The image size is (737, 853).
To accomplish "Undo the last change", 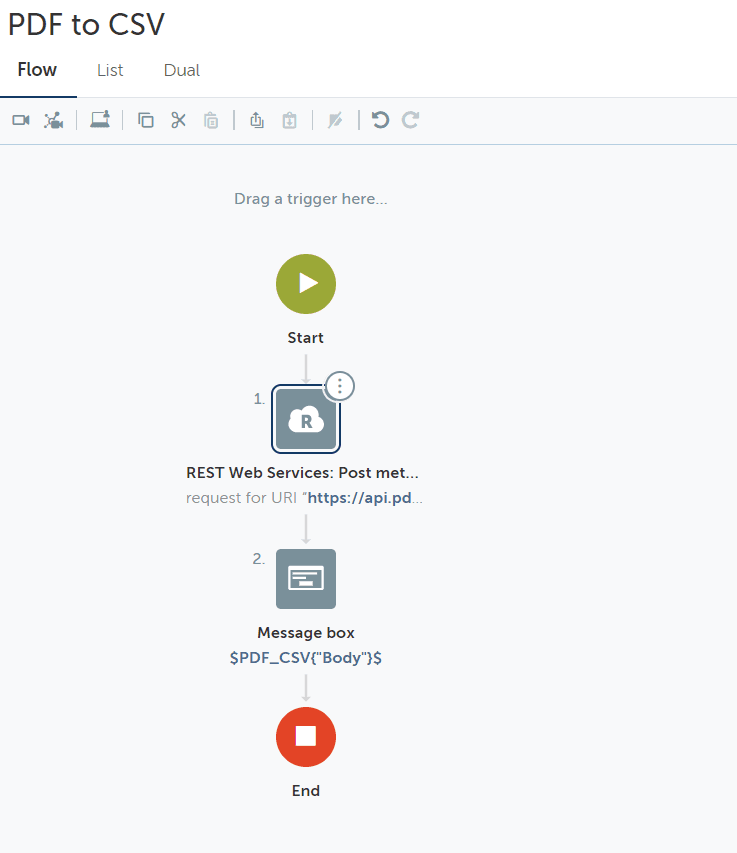I will click(380, 120).
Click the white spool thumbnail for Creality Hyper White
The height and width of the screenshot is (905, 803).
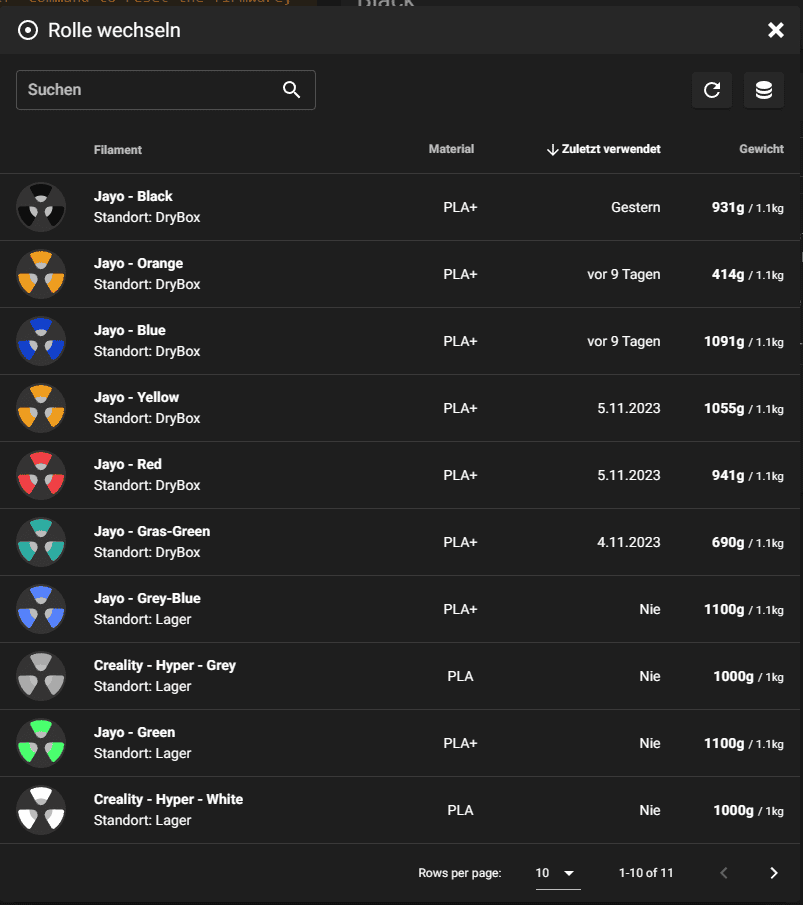(41, 809)

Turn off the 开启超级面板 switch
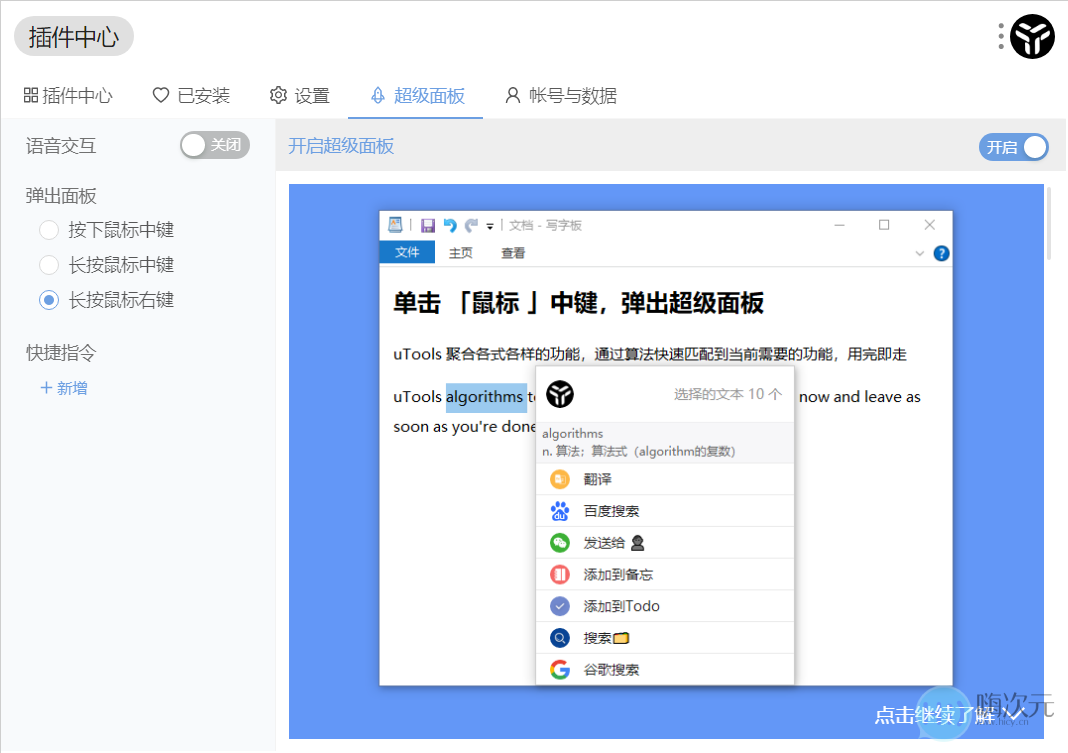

----

-- What the task asks --
Your copy must begin at the line containing "The height and" and end at the last line of the material above. Reproduce each line exactly, but not the pictures.

-- Response below --
The height and width of the screenshot is (905, 803).
(41, 809)

Turn off the 开启超级面板 switch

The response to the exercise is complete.